▶

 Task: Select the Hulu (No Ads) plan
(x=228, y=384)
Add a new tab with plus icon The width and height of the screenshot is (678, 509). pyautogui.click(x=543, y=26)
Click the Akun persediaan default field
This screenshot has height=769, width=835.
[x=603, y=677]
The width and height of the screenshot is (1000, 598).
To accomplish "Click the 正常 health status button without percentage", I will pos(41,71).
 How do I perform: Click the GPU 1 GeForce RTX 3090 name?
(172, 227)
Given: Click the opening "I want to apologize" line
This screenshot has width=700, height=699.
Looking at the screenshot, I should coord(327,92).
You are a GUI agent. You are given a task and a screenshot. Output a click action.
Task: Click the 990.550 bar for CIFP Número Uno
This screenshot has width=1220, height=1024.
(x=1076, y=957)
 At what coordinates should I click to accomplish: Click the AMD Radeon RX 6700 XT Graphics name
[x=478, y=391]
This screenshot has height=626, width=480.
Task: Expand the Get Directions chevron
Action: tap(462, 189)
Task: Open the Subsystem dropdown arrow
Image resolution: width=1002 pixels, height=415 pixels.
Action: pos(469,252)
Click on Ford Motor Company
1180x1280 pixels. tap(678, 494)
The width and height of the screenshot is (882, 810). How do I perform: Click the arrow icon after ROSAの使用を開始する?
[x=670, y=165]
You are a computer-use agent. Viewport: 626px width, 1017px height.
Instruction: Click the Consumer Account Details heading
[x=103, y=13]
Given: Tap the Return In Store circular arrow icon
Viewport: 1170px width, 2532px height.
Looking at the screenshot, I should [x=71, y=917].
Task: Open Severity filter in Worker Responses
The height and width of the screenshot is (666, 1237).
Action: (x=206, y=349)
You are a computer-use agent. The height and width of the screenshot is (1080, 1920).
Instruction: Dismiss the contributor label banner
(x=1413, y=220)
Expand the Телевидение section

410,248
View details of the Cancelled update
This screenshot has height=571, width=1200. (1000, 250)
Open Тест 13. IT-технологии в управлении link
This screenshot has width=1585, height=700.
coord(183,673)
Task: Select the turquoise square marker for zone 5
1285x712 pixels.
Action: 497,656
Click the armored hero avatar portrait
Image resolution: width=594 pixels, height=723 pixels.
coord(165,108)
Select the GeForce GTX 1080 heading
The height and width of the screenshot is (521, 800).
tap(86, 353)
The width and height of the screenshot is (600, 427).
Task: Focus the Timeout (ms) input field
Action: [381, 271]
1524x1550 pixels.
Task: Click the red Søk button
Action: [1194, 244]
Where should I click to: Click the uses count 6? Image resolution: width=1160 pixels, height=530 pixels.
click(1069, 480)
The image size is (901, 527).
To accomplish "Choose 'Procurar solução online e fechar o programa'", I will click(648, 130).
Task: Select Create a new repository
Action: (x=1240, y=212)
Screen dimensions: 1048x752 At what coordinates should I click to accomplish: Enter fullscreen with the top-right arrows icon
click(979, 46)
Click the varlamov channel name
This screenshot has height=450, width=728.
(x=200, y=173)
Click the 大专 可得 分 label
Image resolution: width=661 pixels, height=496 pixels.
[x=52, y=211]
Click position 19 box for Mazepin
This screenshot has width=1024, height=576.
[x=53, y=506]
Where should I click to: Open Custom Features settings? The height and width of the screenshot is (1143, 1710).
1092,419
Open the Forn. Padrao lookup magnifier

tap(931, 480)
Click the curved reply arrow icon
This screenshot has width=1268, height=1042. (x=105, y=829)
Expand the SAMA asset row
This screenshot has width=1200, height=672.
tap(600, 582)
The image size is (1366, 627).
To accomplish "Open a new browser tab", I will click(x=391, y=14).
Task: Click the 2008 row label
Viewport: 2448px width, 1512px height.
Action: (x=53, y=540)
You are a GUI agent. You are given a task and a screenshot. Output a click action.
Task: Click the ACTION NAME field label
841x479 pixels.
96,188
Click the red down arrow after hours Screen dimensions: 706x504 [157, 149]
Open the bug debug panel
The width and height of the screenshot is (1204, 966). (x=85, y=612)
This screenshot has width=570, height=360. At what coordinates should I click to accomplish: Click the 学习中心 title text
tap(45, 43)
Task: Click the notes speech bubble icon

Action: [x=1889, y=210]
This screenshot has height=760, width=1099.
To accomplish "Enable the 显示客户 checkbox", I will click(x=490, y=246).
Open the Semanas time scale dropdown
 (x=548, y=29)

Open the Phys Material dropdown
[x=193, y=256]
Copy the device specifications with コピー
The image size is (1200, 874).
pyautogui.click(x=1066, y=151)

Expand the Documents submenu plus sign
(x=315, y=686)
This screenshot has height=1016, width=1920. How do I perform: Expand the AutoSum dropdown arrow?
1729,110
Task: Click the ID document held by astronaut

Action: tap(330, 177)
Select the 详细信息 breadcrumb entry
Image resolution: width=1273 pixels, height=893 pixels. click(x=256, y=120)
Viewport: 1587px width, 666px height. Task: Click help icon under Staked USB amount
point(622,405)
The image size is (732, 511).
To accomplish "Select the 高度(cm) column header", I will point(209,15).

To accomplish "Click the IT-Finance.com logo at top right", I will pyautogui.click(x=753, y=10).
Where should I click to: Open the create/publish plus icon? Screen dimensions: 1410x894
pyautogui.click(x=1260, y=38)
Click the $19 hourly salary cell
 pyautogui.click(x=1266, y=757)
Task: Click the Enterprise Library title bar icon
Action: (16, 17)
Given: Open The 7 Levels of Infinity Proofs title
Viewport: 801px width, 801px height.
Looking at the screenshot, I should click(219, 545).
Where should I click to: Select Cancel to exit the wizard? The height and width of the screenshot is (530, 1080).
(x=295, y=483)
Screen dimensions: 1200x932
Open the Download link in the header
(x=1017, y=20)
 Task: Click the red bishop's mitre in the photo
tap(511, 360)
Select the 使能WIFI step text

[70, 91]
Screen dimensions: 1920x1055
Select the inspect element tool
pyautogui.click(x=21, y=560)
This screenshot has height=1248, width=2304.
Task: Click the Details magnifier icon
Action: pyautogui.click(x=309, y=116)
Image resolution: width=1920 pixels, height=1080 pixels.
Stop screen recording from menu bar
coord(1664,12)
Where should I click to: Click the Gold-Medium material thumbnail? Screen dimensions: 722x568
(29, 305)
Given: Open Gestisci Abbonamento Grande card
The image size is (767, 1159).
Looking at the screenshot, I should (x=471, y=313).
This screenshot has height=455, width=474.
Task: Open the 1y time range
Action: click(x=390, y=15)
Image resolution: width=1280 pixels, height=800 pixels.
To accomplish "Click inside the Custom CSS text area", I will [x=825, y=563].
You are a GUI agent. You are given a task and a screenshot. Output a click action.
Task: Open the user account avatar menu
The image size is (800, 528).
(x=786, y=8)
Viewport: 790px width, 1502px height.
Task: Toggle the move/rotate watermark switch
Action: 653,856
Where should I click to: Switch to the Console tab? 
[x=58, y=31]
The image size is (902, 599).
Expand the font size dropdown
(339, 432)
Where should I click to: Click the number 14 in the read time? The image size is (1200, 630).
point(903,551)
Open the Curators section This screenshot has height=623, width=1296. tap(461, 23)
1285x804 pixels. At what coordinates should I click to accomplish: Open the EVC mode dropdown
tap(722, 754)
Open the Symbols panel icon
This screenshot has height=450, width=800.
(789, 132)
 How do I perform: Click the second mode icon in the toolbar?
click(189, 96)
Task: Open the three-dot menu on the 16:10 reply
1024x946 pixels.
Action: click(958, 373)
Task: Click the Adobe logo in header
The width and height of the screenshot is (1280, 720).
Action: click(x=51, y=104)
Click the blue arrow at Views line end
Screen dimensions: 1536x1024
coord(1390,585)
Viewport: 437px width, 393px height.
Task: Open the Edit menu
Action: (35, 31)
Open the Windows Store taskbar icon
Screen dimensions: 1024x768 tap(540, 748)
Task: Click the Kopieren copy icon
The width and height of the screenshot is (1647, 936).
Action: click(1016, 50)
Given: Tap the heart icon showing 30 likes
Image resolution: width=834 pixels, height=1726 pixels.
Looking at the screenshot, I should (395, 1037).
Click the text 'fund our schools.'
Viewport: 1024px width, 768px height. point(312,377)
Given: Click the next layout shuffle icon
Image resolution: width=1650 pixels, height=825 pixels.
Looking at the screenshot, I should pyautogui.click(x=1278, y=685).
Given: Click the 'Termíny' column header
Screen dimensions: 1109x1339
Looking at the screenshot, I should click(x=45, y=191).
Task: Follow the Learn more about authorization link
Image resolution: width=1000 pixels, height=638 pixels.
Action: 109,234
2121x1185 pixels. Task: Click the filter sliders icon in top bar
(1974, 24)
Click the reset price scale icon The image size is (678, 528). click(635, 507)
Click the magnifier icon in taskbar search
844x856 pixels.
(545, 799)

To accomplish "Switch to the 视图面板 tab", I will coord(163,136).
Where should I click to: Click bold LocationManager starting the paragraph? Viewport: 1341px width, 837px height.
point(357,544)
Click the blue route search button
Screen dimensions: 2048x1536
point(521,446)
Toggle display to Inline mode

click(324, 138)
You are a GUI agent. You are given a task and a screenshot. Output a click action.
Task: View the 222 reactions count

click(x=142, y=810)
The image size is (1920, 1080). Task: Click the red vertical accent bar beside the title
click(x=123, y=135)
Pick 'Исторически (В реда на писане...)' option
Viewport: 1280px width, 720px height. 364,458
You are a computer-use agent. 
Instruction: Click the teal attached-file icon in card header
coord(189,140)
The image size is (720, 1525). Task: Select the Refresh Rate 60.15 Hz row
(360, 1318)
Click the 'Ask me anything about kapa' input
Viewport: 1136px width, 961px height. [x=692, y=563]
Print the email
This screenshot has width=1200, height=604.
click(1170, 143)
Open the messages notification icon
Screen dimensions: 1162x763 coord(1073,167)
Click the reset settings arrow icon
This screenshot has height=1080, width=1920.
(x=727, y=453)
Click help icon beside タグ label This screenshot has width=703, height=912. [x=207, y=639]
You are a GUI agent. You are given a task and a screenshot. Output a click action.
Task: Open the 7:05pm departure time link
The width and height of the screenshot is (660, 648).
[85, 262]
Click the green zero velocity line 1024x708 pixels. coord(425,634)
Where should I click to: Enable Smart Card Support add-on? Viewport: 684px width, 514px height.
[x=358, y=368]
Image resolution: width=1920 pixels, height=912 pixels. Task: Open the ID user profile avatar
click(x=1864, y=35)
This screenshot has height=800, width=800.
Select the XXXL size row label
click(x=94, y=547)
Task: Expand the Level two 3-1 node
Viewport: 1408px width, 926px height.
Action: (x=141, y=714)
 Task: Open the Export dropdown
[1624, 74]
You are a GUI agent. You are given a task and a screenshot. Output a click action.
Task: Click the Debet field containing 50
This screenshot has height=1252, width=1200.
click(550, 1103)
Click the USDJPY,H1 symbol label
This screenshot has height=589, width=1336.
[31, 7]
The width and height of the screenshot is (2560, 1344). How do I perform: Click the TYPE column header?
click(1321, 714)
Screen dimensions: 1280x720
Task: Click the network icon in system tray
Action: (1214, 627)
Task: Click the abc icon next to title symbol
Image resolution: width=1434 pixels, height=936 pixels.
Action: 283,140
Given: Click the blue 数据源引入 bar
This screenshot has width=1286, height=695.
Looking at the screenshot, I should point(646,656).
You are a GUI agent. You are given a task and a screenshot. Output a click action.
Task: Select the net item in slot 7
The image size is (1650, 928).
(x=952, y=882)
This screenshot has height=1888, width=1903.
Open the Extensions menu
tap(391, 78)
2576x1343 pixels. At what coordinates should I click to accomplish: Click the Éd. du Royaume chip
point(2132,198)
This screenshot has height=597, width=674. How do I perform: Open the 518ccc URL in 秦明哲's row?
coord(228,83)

◀

Recast the listing above, from its first line through the line containing "[x=670, y=165]", inclusive, as a Markdown table with the columns Row and Line. Number each row and leave out any blank lines.

| Row | Line |
|---|---|
| 1 |  Task: Select the Hulu (No Ads) plan |
| 2 | (x=228, y=384) |
| 3 | Add a new tab with plus icon The width and height of the screenshot is (678, 509). pyautogui.click(x=543, y=26) |
| 4 | Click the Akun persediaan default field |
| 5 | This screenshot has height=769, width=835. |
| 6 | [x=603, y=677] |
| 7 | The width and height of the screenshot is (1000, 598). |
| 8 | To accomplish "Click the 正常 health status button without percentage", I will pos(41,71). |
| 9 |  How do I perform: Click the GPU 1 GeForce RTX 3090 name? |
| 10 | (172, 227) |
| 11 | Given: Click the opening "I want to apologize" line |
| 12 | This screenshot has width=700, height=699. |
| 13 | Looking at the screenshot, I should coord(327,92). |
| 14 | You are a GUI agent. You are given a task and a screenshot. Output a click action. |
| 15 | Task: Click the 990.550 bar for CIFP Número Uno |
| 16 | This screenshot has width=1220, height=1024. |
| 17 | (x=1076, y=957) |
| 18 |  At what coordinates should I click to accomplish: Click the AMD Radeon RX 6700 XT Graphics name |
| 19 | [x=478, y=391] |
| 20 | This screenshot has height=626, width=480. |
| 21 | Task: Expand the Get Directions chevron |
| 22 | Action: tap(462, 189) |
| 23 | Task: Open the Subsystem dropdown arrow |
| 24 | Image resolution: width=1002 pixels, height=415 pixels. |
| 25 | Action: pos(469,252) |
| 26 | Click on Ford Motor Company |
| 27 | 1180x1280 pixels. tap(678, 494) |
| 28 | The width and height of the screenshot is (882, 810). How do I perform: Click the arrow icon after ROSAの使用を開始する? |
| 29 | [x=670, y=165] |